DATA FOR ANALYSIS:
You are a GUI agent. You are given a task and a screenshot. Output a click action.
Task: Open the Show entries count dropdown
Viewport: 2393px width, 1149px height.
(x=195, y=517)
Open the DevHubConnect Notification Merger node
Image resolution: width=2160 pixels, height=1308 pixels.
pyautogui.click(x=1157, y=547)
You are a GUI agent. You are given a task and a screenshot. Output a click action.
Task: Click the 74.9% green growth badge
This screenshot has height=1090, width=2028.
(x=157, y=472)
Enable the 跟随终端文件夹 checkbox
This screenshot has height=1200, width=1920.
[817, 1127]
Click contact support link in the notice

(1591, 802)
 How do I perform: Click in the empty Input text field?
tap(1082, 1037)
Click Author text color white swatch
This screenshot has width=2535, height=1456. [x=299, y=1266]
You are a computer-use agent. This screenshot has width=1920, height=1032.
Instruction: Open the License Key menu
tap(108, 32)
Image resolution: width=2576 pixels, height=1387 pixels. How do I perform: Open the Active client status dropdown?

TASK REQUIREMENTS: Once you reach the line containing "Viewport: 2393px width, 1149px height.", transcribe it and each line after it through the end of the material, exactly and with nothing added.

COMPLETED TASK:
Viewport: 2393px width, 1149px height.
(x=195, y=517)
Open the DevHubConnect Notification Merger node
Image resolution: width=2160 pixels, height=1308 pixels.
pyautogui.click(x=1157, y=547)
You are a GUI agent. You are given a task and a screenshot. Output a click action.
Task: Click the 74.9% green growth badge
This screenshot has height=1090, width=2028.
(x=157, y=472)
Enable the 跟随终端文件夹 checkbox
This screenshot has height=1200, width=1920.
[817, 1127]
Click contact support link in the notice

(1591, 802)
 How do I perform: Click in the empty Input text field?
tap(1082, 1037)
Click Author text color white swatch
This screenshot has width=2535, height=1456. [x=299, y=1266]
You are a computer-use agent. This screenshot has width=1920, height=1032.
Instruction: Open the License Key menu
tap(108, 32)
Image resolution: width=2576 pixels, height=1387 pixels. How do I perform: Open the Active client status dropdown?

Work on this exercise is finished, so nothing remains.